▸ **To do**: Turn the items from the line containing "The height and" through the line containing "[x=1202, y=703]" into a numbered list, skipping blank lines and leaving out the pictures.

▸ **Information provided**:
* * * * *
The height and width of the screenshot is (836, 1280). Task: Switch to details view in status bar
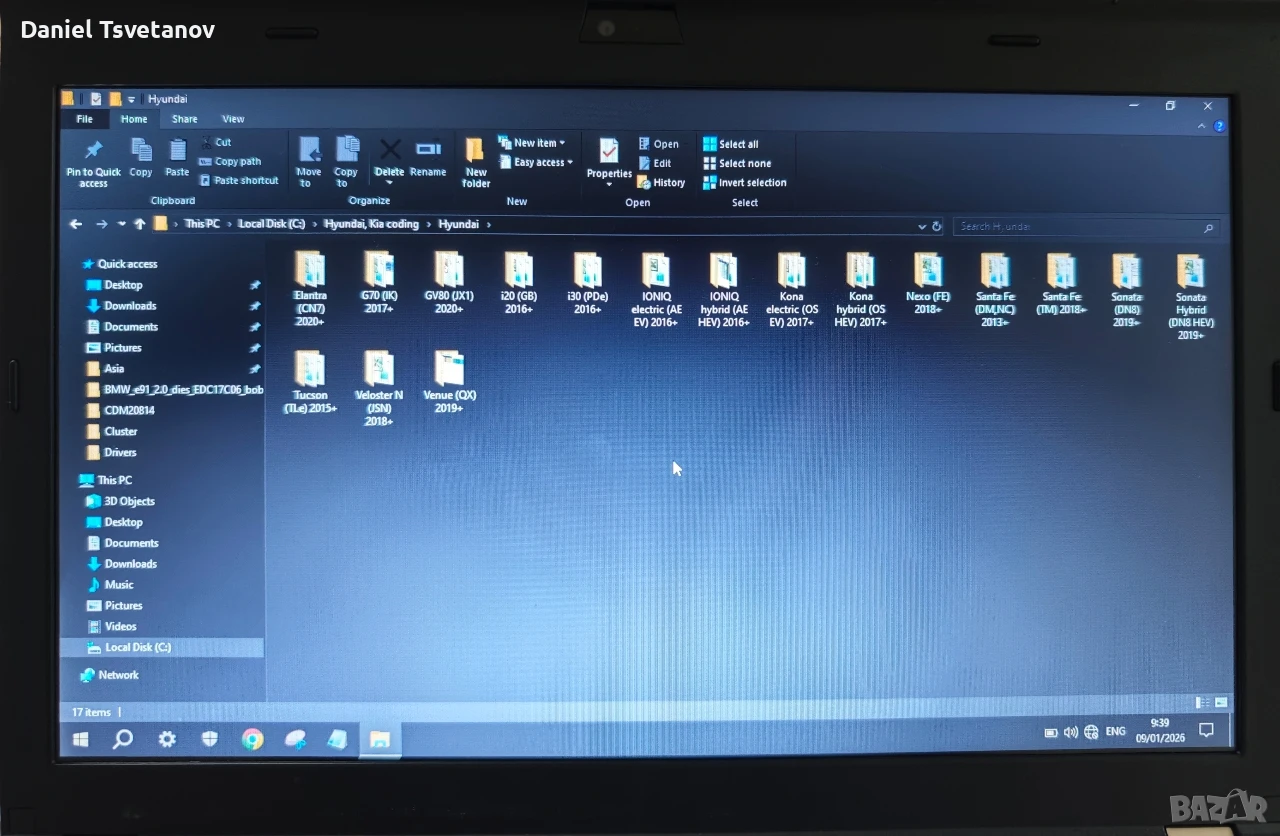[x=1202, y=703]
* * * * *
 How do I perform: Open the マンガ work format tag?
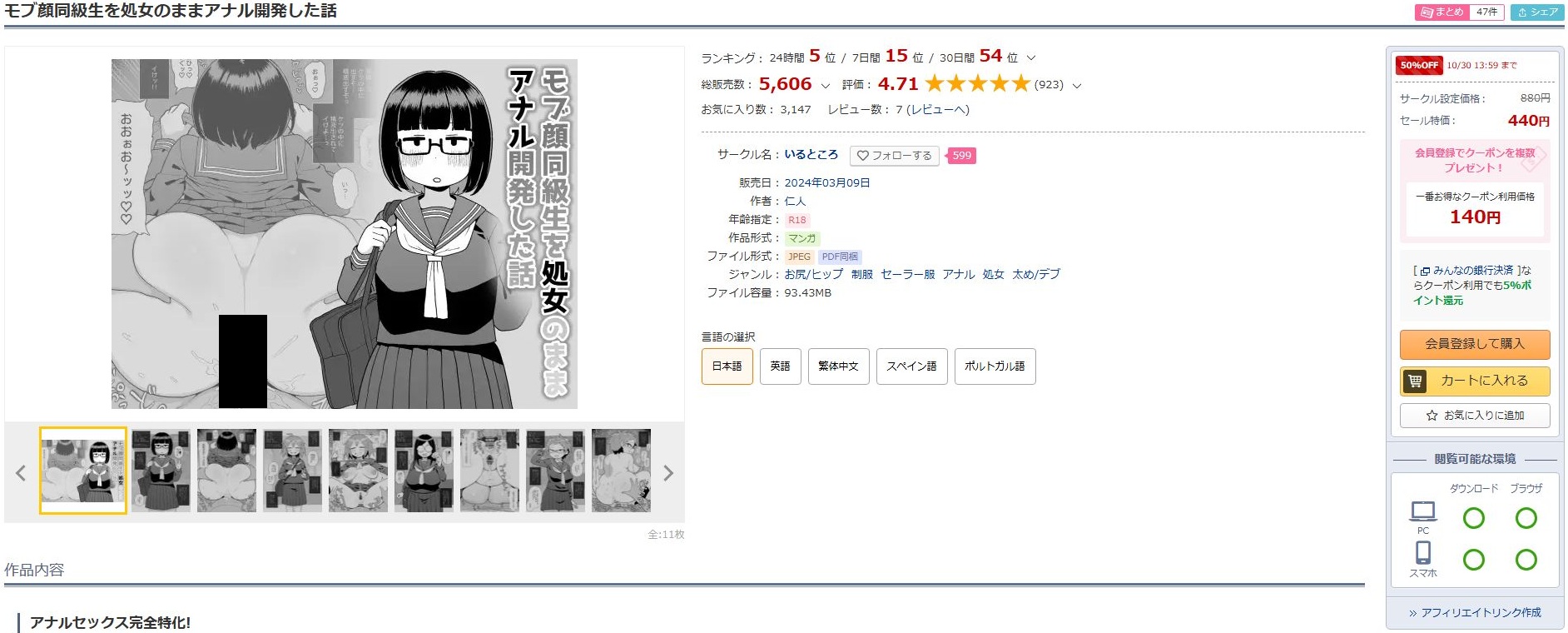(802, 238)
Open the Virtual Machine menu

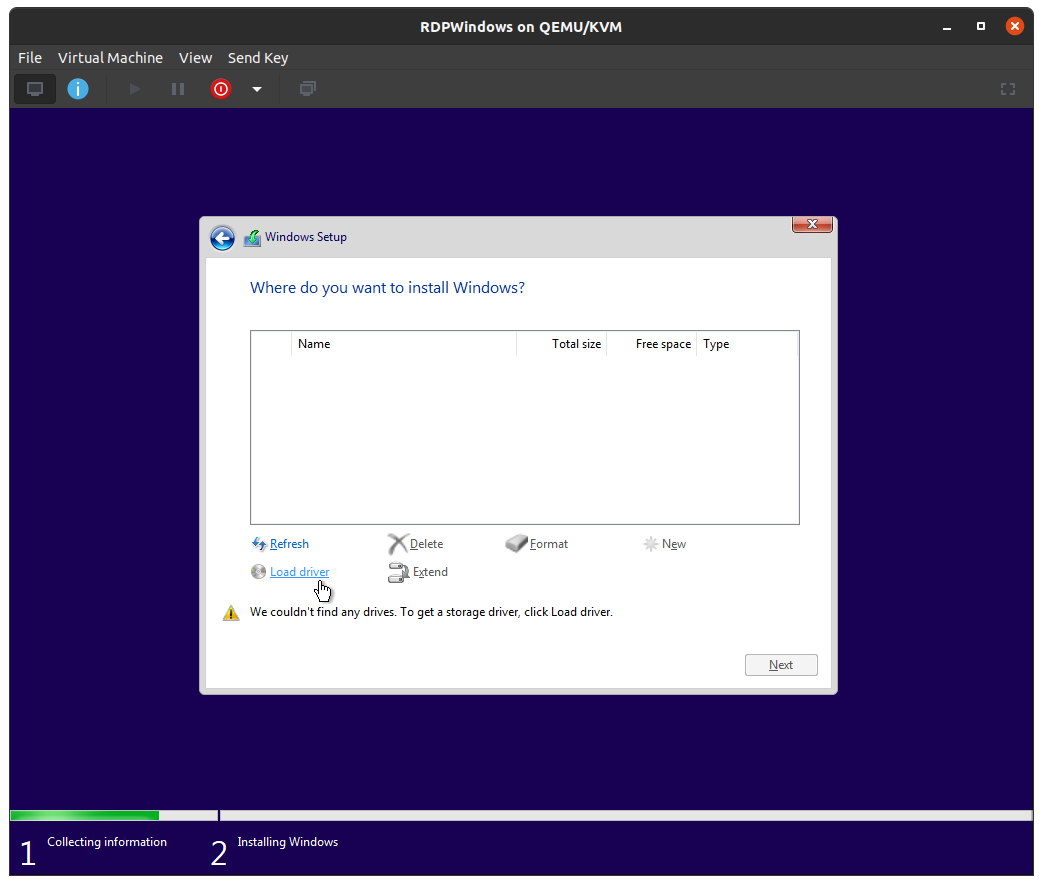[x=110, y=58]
* * * * *
▸ **Solved exercise**:
1. The height and width of the screenshot is (836, 1280). Task: Switch to details view in status bar
2. [x=1202, y=703]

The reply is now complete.